### What this task involves
Show each line of the material below that contains the word "немачка".

### Data shown

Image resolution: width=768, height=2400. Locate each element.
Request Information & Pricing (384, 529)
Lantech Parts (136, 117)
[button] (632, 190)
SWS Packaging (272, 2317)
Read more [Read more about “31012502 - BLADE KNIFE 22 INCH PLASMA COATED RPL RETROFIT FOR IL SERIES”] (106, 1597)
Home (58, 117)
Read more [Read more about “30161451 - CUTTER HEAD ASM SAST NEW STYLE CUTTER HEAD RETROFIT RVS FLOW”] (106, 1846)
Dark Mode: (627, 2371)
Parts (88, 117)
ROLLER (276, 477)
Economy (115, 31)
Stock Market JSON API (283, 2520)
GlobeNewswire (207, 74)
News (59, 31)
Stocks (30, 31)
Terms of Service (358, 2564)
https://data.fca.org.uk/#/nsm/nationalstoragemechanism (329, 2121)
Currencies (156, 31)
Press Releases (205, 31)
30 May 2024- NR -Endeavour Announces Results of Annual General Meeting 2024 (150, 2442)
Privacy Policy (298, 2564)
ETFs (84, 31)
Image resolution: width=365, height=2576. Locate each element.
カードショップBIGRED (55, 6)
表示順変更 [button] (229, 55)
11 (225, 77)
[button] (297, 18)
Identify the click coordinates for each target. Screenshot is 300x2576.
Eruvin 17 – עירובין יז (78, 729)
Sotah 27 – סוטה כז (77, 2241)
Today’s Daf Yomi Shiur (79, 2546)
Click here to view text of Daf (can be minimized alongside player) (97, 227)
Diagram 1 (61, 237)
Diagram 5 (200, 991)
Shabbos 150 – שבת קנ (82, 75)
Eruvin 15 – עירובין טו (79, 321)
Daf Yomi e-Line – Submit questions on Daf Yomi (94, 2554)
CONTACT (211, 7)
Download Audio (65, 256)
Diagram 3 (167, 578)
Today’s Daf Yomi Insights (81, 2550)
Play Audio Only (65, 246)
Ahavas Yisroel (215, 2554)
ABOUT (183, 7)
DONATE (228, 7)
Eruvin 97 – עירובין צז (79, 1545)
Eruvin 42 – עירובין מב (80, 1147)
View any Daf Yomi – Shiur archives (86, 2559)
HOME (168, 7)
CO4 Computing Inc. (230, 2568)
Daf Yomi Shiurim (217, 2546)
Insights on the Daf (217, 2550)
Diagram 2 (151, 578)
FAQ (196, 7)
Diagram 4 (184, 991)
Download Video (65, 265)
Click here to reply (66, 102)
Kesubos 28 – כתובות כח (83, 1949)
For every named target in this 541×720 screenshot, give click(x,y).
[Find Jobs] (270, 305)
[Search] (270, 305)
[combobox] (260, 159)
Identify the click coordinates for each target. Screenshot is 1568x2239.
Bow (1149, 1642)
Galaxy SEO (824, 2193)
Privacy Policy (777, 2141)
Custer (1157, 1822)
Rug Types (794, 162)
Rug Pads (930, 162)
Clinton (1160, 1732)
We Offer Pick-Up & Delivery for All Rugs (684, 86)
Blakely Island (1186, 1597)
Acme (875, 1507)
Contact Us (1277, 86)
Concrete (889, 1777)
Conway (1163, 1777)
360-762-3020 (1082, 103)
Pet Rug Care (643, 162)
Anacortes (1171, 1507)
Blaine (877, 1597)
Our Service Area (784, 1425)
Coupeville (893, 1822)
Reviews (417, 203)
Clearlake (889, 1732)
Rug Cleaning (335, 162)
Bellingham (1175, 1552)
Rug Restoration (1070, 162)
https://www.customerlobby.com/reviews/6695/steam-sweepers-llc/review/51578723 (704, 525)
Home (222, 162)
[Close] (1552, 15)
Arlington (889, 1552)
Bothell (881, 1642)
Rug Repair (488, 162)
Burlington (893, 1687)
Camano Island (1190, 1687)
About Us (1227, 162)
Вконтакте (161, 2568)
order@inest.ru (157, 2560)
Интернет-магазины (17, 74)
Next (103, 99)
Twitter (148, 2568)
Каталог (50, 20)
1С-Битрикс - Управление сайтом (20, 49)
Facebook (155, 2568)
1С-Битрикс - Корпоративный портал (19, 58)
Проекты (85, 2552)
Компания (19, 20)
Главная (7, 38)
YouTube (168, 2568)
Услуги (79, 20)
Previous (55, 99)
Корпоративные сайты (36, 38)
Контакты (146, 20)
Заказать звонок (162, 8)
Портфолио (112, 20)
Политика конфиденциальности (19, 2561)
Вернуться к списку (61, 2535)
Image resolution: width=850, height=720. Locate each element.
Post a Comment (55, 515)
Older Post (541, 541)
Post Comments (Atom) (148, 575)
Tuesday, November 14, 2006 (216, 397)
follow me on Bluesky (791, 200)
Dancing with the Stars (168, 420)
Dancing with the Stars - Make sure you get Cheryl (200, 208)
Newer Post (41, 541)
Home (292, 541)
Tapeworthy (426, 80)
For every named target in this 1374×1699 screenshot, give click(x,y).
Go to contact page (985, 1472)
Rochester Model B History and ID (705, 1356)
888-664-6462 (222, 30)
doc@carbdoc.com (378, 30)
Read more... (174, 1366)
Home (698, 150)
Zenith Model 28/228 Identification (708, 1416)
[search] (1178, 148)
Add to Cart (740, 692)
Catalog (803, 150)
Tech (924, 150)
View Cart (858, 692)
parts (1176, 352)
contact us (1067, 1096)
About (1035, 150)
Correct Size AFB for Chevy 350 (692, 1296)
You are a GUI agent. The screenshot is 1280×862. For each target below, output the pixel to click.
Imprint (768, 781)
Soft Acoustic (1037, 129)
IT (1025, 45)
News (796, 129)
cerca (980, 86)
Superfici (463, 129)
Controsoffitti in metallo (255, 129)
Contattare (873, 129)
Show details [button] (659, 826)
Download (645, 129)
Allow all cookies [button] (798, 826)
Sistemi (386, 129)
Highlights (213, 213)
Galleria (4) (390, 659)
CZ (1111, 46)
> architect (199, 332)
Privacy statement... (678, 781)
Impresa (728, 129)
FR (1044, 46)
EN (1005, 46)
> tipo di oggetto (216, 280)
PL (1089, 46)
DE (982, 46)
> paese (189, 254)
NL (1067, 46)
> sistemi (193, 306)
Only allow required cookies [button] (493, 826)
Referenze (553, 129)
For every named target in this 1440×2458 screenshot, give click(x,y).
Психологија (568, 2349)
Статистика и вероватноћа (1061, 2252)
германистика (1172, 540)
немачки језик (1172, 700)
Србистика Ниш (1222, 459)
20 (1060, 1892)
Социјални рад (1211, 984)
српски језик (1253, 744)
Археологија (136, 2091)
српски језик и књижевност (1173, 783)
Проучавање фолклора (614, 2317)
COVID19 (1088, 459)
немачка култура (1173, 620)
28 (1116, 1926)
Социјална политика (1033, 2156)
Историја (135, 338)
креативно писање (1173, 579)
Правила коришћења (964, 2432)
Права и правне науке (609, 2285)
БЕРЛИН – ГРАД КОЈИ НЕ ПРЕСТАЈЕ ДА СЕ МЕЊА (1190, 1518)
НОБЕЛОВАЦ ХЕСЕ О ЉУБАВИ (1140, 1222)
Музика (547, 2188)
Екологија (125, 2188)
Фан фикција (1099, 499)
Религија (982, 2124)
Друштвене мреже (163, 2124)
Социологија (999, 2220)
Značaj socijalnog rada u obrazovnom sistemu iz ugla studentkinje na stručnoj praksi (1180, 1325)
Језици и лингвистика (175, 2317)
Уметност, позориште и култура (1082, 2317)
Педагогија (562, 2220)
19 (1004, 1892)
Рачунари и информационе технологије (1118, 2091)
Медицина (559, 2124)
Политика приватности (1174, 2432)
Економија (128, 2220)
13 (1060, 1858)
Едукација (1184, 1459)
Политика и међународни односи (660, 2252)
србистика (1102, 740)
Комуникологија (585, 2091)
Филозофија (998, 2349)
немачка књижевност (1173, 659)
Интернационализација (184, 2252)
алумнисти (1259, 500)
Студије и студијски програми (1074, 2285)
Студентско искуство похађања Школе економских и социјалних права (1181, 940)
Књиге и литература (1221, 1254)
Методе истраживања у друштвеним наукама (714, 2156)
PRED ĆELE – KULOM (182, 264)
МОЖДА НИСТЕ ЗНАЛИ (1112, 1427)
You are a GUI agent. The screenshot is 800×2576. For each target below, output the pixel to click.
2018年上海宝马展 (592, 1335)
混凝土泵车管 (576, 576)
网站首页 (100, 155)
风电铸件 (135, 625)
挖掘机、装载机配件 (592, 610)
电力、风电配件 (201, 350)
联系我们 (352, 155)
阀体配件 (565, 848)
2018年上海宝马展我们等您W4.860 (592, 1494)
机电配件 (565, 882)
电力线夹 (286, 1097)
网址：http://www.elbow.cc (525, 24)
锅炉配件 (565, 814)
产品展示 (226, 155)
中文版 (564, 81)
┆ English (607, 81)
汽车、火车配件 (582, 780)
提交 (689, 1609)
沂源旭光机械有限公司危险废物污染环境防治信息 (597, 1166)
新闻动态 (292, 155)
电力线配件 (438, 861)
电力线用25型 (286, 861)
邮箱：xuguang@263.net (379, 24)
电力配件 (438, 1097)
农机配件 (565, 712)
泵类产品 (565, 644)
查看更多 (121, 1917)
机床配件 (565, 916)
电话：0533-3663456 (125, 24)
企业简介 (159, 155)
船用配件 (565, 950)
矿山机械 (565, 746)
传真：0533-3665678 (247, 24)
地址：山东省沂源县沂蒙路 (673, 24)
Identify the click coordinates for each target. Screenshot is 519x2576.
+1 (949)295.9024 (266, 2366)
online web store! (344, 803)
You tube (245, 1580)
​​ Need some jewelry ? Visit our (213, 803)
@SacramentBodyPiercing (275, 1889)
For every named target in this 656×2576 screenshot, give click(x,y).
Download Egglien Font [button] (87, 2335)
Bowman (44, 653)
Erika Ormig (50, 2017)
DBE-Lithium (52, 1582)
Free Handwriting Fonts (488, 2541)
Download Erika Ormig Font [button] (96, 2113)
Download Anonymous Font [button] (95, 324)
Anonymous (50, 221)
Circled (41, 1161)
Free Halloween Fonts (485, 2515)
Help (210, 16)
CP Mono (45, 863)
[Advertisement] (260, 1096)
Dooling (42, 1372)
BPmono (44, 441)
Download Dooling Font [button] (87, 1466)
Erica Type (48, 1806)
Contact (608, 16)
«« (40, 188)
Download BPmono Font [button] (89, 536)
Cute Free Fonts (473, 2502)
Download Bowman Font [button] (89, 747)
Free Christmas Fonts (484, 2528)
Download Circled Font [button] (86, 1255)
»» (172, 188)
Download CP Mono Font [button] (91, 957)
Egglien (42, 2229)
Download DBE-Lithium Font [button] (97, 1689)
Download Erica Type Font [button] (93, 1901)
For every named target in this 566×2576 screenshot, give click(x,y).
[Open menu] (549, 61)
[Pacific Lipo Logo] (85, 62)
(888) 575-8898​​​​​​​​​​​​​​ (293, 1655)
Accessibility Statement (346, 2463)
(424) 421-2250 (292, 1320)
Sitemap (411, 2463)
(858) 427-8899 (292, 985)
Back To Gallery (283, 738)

### Result below
немачка култура (1173, 620)
немачка књижевност (1173, 659)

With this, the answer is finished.